Other expenditures include a $10,000 VTrans Structures Grant match for replacement of four large culverts and $5,000 toward a possible pocket park on the Simons Avenue side of Otter Creek by the Center Rutland dam and falls. These outlays are nearly offset by $100,000 in the town’s paving budget, with roads needing less than normal paving this year thanks to “aggressive” paving in recent years. The Town highway budget is only 1.33 percent greater than the previous year.
Aldermen exit city pension board meeting
A disagreement over the city attorney’s role in handling pension funds led to the aldermen exiting the pension board meeting at Longfellow School, Feb. 27. The board struggles with how to make up its multi-million-dollar deficit and who should bear a larger portion of budget funding. City Treasurer Wendy Wilton is its chair. The disagreement arose over who should be included in a closed-door meeting. School Board representatives on the committee — Hurley Cavacas, Peter Fagan, Matt Olewnik, Joanne Pencak, and Chris Wideawake — voted not to enter executive session, covered by attorney-client privilege, if the meeting included Rutland City Attorney Charles Romeo.
After a recess the School Board reps agreed to allow Romeo into the meeting, requesting that William Meub, the School Board’s attorney of record, also attend.
The pension board is not intended to be an adversarial competition, pitting individuals representing the city against those representing the school board, Alderman Notte said.
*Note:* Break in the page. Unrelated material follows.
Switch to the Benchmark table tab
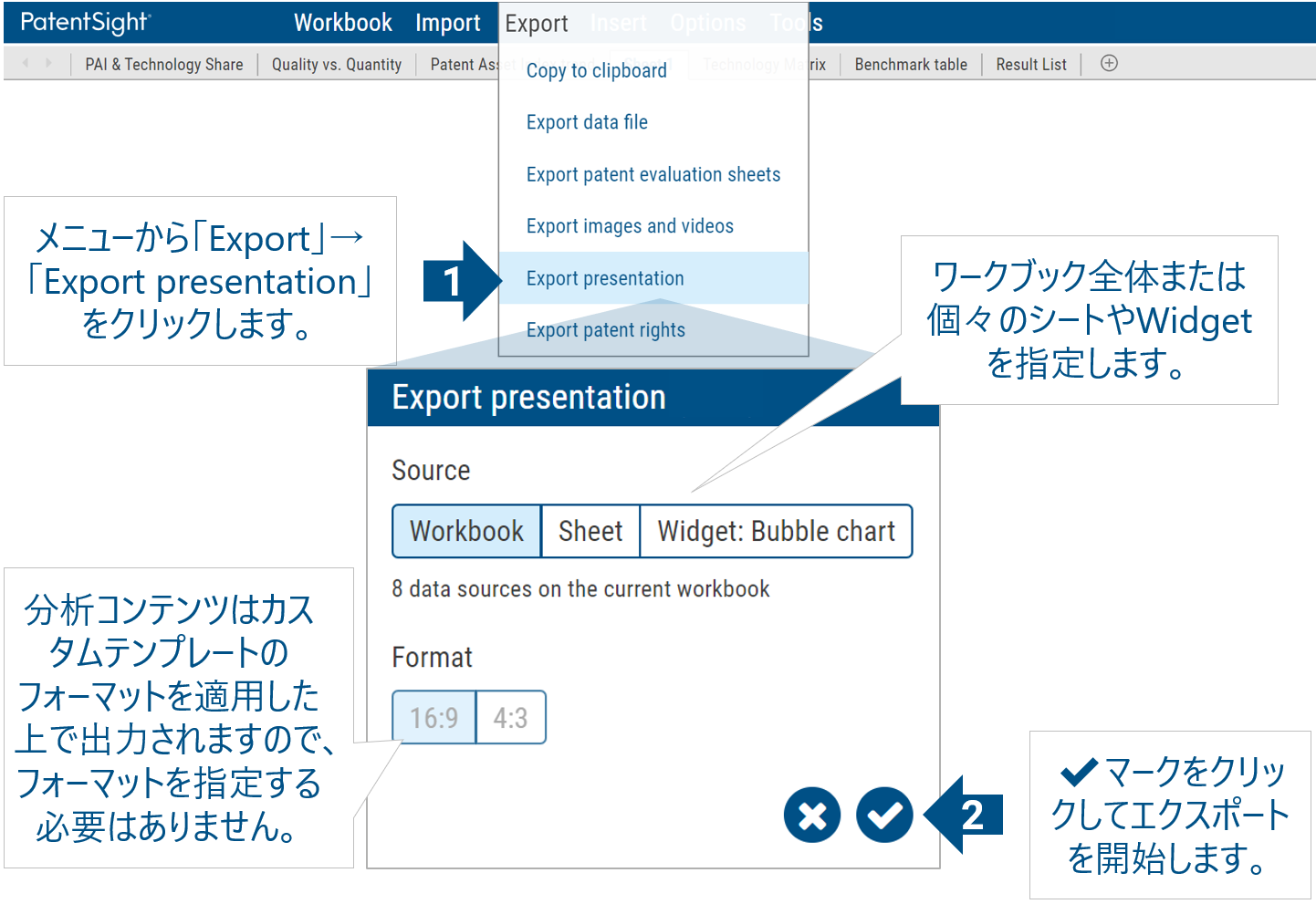This screenshot has width=1316, height=904. 910,64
The aldermen present — Notte, Sharon Davis, David Allaire, and Scott Tommola — walked out. Gary Donahue, the fifth alderman on the pension board, was not present at the meeting. The city charter gives the president of the board of aldermen the power to appoint five aldermen and five members of the board of school commissioners. They and the city treasurer oversee the retirement plan for all city employees.
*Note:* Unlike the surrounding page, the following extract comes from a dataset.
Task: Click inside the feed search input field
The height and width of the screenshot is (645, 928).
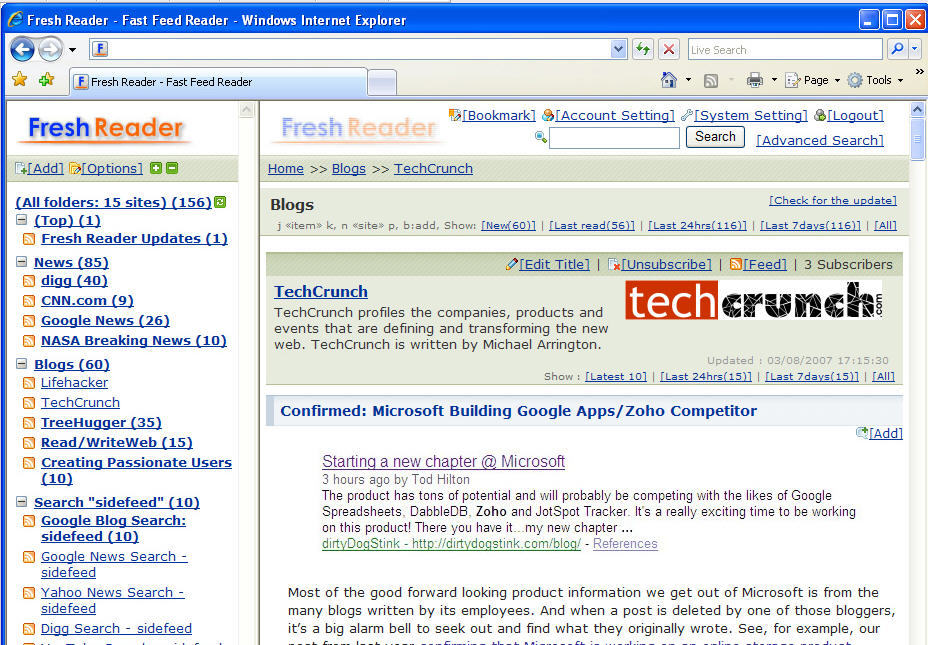Action: (613, 137)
Seniors assess previous year
Rutland Town/Cheney Hill Seniors reported the group visited the Woodstock Senior Center and Fair Haven Seniors and took a boat ride on Lake Champlain with lunch. Rutland Town Recreation Director Mike Rowe coordinated a mid-summer cookout at Northwood Park and a holiday meal at Seward’s. Southwestern Vermont Council on Aging Community Services Manager Courtney Anderson and Development and Communications Coordinator Heather Baker coordinated trips through Elders on the Go with transportation on the wheels of MVRTD.
Rutland Town Fire renovating McKinley fire station
The McKinley Ave. fire station in Rutland Town has new flooring and paint plus upgraded electrical service, thanks to help from many fire department members who contributed their time. Among the improvements yet to come is a new well. The current well is poorly sited and produces little potable water. The department is finalizing the necessary permitting to drill a new well onsite.
Also due to come is a replacement for Engine 1, currently being built. A tentative delivery date is set at May 2017.
The membership elected new officers in January. They are Chief Frank Cioffi; Assistant Chief Chris Clark; Assistant Chief Mike Carlson; Captain Tim Clark; Captain Matt Voity; Lieutenant B.J. Hathaway; and Lieutenant Billy Jo Mills.
Clarendon Springs may benefit from designation
CLARENDON—The town of Clarendon plans to apply for Village Center Designation, a designation available only to the traditional historic center of a town that contains one or more civic or commercial buildings, although towns with multiple villages may receive separate village center designations for each. Clarendon Planning Commission Chair Carol Geery reported to the Clarendon Select Board Feb. 13 that she has been working with the Rutland Regional Planning Commission’s GIS mapping division to create proposed maps for the Clarendon Springs application.
Bits and pieces
Hawley’s Florist closed its doors at 29 Center Street Feb. 28 with plans to reopen at 2472 U.S. Route 4 across from Sugar & Spice. March 14 is the date of a grand opening in the new site.
NeighborWorks of Western Vermont recently announced it has acquired 11 properties and completed six projects as of the end of December 2016. The remaining five projects are in progress as part of the Rutland Community Revitalization project.